It is perhaps significant that seven days was required for the consecration of a priest (Leviticus 8:33). It could be that he saw this as his period of consecration to his mission.
Ezekiel Is Appointed As A Watchman (Ezekiel 3:16-21 ).
‘And it happened that at the end of seven days the word of Yahweh came to me saying.’
The ‘seven days’ having passed God again came to Ezekiel with His solemn word, to remind him that he had been made a watchman to Israel (compare Habakkuk 2:1. See also Isaiah 56:10; Jeremiah 6:17; Hosea 9:8). The task of the watchman was to keep awake and give warning of approaching danger, and to act for the preservation of those over whom he watched.
“Son of man, I have given you to be a watchman to the house of Israel. Therefore hear the word at my mouth and give them warning from me. When I say to the wicked, ‘You shall surely die,’ and you do not give him warning, nor speak to warn the wicked from his wicked way, to save his life, the same wicked man will die in his iniquity, but his blood will I require at your hand.”
As watchman, appointed by solemn charge, to Israel, Ezekiel had to watch over each individual. He was not only responsible for Israel, but for each individual within Israel, to take them the word of God. He was to watch and warn. And each individual was separately responsible to hear and respond, or to reject. The few would not be condemned for the many.
The thought here was that Yahweh watched over His people and when He saw one who was ‘wicked’, that is who was not observing the covenant and living in accordance with the principles laid down in the Law, He passed sentence on him. This He would then communicate to Ezekiel (‘hear the word at my mouth’). It was Ezekiel’s responsibility then to give him warning (‘give them warning from me’), and seek to turn the man from his evil ways so that he may save his life. If he failed to do so the man would die in his iniquity, but his death would be blameable on Ezekiel. He would be the equivalent of a murderer. Note that the expected punishment was a sudden and untimely death. There was no consideration of an afterlife. The additional consequences of that are dealt with in Daniel 12:2.
________________________________________
Problem set:
[1] In the commentary on Ezekiel as watchman, how many days were required for the consecration of a priest?
[2] Reproduce the commentary on Ezekiel as watchman from "The thought here" up to and including "in Daniel 12:2.".
[3] Take the commentary on Ezekiel's appointment as watchman further, beginning after its final sentence.
________________________________________
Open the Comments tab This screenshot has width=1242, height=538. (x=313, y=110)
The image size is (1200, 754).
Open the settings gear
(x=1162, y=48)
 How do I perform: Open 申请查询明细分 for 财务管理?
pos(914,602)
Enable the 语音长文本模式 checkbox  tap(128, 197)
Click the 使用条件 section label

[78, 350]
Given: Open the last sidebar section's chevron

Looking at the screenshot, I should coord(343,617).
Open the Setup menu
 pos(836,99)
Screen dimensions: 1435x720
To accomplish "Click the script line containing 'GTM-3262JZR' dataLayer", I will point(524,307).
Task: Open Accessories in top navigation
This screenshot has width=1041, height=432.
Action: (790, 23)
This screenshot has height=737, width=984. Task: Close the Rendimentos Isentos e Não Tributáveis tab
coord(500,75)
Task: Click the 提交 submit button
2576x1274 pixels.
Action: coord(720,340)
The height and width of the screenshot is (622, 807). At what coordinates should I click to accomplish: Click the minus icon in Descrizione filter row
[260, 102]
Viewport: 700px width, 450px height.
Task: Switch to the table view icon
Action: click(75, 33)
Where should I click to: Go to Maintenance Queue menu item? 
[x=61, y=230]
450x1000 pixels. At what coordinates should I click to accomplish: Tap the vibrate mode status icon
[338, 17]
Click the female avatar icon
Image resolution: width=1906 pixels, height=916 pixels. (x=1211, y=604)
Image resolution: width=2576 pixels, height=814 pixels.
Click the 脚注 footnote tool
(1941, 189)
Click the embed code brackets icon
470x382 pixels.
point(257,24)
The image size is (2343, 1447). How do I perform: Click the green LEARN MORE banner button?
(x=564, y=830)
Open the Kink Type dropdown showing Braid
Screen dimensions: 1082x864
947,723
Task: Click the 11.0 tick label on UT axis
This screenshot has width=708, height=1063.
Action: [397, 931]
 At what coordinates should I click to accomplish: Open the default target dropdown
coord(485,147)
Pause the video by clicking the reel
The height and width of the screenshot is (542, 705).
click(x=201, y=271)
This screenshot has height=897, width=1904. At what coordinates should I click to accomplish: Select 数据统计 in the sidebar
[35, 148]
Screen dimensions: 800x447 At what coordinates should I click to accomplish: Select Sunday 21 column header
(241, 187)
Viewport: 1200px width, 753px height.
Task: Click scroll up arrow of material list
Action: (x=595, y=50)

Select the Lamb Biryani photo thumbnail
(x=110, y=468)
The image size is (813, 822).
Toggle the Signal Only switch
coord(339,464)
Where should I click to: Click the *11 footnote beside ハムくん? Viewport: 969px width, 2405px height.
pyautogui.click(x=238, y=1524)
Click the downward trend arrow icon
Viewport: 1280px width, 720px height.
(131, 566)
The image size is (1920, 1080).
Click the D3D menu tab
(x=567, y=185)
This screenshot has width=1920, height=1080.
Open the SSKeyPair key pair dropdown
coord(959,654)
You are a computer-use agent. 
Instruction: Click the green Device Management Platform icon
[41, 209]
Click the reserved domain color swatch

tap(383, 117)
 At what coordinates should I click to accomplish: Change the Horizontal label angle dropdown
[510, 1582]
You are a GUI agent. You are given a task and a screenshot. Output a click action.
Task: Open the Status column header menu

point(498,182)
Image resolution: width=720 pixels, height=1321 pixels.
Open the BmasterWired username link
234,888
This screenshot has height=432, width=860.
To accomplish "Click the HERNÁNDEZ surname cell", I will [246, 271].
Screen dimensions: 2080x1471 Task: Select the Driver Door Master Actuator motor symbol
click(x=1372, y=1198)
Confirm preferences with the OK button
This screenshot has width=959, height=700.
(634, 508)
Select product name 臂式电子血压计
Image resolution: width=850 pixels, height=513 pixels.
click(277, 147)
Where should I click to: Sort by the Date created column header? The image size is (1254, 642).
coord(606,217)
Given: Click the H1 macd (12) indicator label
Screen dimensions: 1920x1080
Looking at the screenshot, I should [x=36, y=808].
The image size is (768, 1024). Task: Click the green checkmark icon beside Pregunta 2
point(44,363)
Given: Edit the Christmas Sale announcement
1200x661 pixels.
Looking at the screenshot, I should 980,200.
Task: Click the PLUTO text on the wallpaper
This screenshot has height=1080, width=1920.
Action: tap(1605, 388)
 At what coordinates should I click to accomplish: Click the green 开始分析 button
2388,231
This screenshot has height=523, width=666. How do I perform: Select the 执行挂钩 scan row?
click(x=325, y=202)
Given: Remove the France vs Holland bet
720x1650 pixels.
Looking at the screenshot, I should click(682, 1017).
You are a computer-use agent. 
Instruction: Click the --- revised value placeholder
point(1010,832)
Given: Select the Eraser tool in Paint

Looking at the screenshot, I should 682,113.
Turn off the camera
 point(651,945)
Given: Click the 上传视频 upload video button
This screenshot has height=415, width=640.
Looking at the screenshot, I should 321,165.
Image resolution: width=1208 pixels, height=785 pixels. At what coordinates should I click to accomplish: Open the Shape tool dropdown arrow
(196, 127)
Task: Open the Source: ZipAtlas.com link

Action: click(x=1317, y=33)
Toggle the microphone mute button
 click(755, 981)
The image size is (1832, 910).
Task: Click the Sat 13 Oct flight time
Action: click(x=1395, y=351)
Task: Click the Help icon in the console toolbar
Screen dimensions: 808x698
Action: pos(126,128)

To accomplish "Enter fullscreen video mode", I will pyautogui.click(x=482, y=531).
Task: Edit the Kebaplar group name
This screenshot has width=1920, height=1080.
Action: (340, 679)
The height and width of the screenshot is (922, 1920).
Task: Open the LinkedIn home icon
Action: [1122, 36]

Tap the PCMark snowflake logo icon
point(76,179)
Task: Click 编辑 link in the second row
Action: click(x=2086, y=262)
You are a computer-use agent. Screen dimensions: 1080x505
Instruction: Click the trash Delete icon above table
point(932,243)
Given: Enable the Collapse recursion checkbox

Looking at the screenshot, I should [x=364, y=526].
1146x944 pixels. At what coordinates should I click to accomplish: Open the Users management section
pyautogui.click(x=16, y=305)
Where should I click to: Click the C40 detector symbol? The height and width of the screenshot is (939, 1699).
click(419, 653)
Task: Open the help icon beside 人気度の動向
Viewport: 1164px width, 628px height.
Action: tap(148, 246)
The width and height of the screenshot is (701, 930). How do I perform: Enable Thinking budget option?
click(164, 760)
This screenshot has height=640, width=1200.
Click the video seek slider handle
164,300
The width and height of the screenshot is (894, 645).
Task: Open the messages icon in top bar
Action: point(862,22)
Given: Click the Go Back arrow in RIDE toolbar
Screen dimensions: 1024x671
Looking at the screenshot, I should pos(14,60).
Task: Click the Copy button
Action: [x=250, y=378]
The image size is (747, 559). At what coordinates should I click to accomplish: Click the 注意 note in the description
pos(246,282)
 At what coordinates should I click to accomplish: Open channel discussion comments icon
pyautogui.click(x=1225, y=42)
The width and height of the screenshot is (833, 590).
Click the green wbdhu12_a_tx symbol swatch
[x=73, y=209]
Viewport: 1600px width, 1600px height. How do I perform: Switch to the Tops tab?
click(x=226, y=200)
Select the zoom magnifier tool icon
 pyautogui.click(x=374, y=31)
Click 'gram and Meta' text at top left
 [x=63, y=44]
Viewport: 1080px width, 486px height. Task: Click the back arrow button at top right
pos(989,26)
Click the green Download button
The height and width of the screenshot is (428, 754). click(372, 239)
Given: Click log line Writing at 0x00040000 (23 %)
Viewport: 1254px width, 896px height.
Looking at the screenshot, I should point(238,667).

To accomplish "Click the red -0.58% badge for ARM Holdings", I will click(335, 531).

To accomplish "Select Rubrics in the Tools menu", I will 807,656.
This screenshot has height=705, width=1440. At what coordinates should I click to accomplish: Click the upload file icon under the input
________________________________________
The results:
[1] Seven days.

[2]
The thought here was that Yahweh watched over His people and when He saw one who was ‘wicked’, that is who was not observing the covenant and living in accordance with the principles laid down in the Law, He passed sentence on him. This He would then communicate to Ezekiel (‘hear the word at my mouth’). It was Ezekiel’s responsibility then to give him warning (‘give them warning from me’), and seek to turn the man from his evil ways so that he may save his life. If he failed to do so the man would die in his iniquity, but his death would be blameable on Ezekiel. He would be the equivalent of a murderer. Note that the expected punishment was a sudden and untimely death. There was no consideration of an afterlife. The additional consequences of that are dealt with in Daniel 12:2.

[3]
‘And if you warn the wicked, and he does not turn from his wickedness, nor from his wicked way, he will die in his iniquity, but you have saved your life.’
However if Ezekiel did give the warning and the person did nothing about it, the same consequence would come on the person, but Ezekiel would be free from blame and would be spared. Note here the deliberate reference to ‘wickedness’ in contrast with a ‘wicked way’, suggesting a comparison between the state of mind and heart in rebellion against God, and the revealing of that in behaviour.
‘Again when a righteous man turns from his righteousness and commits iniquity, and I lay a stumblingblock before him, he will die. Because you have not given him warning, he will die in his sin, and his righteous deeds which he has done will not be remembered. But his blood I will require at your hand.’
The warning became even more solemn. Ezekiel was not only responsible for warning the wicked but for watching over the righteous. The righteous man was the one who admitted responsibility to the covenant and sought to live in accordance with it. But if he deliberately committed gross sin God would lay a stumblingblock, a snare, for him and he too would die. Past righteousness could not and would not excuse present iniquity. No one can rely on a righteous past. And if Ezekiel has not warned him, then Ezekiel too would have to face the consequences, in death.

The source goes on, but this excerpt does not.